• TEXTE À LIRE
============================================================
Je ressentais comme un début de déshydratation, je me vis content d'arriver à la croisée de chemins marqués par un signe cabalistique qui disait \"Championnat de de-ta\". je ne savais pas ce qu'était un -ta. Il y avait là un groupe d'hommes, et quelques femmes, qui suspendaient des ampoules dans une cour d'école. de longues tables blanches étaient dressées comme pour une cène. Il m'apparut judicieux de faire halte pour m'éclaircir l'esprit, me reposer les jambes et satisfaire ma curiosité.

Il y avait dans l'air une effervescence sans rapport avec l'aspirine. \"Vous êtes arrivé au but ?\" me demanda-t-on. Je répondis que ma quête était sans but, et je présentais ma requete concernant les papillons. Il s'agissait d'assemblages volants pilotés par des champions venus de partout, meme de la Haute-Loire.
Je suis peu au fait des champions de la performances, mais l'endroit semblait buccolique, bien approvisionné et hospitalier.
============================================================
• DONNÉES FOURNIES
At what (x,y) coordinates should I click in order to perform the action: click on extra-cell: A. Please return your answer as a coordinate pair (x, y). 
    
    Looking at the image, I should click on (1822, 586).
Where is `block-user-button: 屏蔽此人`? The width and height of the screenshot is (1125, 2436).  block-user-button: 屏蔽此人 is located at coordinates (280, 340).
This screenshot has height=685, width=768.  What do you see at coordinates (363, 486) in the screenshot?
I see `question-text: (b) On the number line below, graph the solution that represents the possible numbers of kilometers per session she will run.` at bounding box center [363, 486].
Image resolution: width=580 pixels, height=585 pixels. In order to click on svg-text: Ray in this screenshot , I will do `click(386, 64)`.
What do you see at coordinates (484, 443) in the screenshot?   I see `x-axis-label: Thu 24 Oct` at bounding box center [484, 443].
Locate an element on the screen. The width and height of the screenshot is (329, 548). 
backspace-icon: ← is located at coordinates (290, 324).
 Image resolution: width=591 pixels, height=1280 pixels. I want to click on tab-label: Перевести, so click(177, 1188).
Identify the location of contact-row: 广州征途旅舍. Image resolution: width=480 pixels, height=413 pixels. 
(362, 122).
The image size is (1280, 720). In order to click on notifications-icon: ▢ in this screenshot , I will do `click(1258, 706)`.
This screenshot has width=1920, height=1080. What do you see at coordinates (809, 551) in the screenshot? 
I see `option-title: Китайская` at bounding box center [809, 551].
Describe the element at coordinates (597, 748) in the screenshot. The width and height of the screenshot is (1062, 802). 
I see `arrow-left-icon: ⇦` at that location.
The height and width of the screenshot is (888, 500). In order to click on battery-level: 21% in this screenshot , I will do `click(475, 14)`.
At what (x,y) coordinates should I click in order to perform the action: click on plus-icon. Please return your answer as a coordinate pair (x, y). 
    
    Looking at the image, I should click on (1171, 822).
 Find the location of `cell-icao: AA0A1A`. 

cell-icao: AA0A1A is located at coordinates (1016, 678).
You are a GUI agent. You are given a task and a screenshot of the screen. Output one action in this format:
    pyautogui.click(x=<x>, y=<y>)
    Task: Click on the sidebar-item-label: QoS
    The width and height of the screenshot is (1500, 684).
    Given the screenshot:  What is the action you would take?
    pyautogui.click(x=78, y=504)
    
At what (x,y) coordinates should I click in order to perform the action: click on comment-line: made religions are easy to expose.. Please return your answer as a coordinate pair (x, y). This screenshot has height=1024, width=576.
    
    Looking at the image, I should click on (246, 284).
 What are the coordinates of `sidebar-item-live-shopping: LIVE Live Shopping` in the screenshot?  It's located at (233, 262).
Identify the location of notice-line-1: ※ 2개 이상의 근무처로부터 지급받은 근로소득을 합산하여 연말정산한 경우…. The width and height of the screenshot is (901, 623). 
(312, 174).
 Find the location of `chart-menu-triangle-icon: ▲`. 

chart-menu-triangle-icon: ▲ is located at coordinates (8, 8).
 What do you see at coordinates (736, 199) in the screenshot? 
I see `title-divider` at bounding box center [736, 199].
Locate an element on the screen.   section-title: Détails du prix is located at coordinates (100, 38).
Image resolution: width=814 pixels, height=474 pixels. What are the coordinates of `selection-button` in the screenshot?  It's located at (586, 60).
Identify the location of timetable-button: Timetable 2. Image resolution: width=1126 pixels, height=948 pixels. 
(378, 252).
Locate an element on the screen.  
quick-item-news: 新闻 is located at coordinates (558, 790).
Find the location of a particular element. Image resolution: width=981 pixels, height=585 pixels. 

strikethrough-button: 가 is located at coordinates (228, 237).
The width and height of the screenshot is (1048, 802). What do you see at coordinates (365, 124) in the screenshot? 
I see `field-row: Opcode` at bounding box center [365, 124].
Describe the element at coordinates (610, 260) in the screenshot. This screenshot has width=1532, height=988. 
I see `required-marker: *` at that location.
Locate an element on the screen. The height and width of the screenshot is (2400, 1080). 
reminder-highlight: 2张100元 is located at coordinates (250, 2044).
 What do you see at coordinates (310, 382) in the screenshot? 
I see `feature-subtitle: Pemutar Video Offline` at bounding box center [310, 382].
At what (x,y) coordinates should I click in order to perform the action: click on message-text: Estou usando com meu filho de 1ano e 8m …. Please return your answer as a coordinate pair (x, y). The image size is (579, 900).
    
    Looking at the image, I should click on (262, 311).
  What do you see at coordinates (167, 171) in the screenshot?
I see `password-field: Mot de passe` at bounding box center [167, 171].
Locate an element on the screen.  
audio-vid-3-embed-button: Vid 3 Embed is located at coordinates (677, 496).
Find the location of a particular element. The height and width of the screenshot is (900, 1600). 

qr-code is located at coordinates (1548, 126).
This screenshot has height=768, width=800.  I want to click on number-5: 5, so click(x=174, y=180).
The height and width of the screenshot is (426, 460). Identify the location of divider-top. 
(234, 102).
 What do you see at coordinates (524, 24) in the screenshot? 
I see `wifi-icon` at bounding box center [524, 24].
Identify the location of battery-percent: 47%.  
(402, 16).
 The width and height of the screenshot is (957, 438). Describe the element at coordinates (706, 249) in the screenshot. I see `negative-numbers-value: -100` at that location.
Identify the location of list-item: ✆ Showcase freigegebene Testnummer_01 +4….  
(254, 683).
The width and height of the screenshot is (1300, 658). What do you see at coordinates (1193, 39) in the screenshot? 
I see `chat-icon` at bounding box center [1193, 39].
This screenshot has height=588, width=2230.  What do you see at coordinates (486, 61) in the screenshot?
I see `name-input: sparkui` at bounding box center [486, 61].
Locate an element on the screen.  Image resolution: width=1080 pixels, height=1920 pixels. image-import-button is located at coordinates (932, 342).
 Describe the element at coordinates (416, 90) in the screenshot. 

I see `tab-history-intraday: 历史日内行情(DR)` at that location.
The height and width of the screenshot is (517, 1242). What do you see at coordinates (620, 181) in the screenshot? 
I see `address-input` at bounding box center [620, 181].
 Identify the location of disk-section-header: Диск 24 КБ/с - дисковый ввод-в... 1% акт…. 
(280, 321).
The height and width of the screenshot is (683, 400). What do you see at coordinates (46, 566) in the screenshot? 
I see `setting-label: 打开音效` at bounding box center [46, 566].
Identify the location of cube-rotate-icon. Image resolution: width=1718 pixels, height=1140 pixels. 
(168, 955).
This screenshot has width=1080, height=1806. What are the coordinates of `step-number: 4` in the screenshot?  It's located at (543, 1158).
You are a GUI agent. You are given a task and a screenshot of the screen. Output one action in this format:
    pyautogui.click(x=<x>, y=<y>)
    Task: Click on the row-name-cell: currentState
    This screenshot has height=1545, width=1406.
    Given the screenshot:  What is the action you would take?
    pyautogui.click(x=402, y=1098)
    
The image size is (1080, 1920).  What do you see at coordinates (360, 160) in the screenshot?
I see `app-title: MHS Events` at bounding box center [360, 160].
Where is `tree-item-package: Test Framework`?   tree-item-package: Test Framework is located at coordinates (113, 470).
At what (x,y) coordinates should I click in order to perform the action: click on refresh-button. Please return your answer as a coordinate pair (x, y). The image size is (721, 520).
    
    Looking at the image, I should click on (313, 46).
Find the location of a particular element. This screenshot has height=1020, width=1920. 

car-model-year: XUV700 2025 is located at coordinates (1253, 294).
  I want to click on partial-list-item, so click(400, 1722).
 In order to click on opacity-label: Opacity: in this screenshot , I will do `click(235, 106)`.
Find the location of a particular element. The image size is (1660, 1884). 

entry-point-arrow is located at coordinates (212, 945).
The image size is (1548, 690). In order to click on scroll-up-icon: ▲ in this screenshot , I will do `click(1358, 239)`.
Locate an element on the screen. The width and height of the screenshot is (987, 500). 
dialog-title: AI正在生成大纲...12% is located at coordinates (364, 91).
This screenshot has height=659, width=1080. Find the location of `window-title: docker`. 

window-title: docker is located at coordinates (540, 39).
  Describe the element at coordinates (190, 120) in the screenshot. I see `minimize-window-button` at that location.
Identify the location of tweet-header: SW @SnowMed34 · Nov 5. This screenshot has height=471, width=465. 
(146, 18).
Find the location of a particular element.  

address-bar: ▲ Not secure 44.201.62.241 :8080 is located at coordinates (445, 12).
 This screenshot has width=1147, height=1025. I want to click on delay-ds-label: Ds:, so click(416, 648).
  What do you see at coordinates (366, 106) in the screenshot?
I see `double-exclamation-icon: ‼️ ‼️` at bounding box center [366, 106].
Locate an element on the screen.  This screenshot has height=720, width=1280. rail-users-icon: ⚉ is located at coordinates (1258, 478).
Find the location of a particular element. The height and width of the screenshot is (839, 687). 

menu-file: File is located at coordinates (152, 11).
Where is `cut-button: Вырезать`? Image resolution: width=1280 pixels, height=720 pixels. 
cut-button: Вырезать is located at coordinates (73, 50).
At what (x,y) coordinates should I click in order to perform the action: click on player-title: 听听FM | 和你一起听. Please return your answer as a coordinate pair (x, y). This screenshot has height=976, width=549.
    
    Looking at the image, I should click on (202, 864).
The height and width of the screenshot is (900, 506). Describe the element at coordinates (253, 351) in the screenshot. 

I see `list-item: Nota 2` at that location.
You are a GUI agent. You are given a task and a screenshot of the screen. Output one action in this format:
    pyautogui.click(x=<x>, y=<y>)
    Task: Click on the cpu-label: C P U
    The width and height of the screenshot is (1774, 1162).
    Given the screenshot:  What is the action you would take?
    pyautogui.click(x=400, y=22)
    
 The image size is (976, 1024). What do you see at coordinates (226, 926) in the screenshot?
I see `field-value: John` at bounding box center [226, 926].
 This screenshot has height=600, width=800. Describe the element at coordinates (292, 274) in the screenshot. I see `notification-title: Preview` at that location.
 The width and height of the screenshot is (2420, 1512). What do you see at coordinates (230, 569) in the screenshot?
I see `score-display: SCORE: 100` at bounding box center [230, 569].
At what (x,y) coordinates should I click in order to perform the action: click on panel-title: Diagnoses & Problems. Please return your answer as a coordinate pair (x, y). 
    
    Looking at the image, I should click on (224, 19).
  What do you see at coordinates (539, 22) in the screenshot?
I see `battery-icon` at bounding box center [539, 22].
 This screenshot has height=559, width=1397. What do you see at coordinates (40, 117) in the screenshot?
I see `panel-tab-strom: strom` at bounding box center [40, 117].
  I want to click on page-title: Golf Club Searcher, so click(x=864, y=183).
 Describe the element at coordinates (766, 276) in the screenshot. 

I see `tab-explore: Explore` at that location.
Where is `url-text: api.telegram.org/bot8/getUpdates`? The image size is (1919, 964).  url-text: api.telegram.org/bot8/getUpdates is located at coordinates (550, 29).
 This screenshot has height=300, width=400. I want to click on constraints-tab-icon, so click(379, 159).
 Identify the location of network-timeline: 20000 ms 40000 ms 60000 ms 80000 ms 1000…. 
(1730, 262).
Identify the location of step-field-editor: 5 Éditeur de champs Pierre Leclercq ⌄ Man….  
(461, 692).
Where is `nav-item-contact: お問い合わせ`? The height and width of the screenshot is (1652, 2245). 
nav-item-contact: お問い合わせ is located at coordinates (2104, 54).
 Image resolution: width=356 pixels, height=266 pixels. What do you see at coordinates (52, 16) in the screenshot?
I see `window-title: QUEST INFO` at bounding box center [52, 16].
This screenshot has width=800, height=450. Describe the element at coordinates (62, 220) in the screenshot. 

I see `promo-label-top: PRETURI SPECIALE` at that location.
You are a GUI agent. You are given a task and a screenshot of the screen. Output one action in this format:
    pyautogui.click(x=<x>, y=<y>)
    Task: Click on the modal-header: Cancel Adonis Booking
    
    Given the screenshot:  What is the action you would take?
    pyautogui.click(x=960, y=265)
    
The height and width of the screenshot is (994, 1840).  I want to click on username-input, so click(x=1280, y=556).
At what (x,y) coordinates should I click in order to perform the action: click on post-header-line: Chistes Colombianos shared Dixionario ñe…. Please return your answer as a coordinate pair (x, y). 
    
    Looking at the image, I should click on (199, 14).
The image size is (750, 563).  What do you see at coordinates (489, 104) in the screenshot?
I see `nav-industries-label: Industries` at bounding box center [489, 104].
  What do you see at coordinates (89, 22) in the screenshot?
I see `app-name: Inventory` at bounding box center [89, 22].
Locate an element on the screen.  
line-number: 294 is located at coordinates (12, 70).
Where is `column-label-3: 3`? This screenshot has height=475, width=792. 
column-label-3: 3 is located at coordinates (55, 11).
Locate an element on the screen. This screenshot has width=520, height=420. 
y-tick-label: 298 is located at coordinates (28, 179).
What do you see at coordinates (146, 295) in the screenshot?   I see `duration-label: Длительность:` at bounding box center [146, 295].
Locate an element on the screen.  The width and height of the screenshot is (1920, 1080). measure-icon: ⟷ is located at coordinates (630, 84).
============================================================
Recopiez sans rien changer le passage du texte à lire qui va de « Il y avait dans » à « approvisionné et hospitalier. ».

Il y avait dans l'air une effervescence sans rapport avec l'aspirine. \"Vous êtes arrivé au but ?\" me demanda-t-on. Je répondis que ma quête était sans but, et je présentais ma requete concernant les papillons. Il s'agissait d'assemblages volants pilotés par des champions venus de partout, meme de la Haute-Loire.
Je suis peu au fait des champions de la performances, mais l'endroit semblait buccolique, bien approvisionné et hospitalier.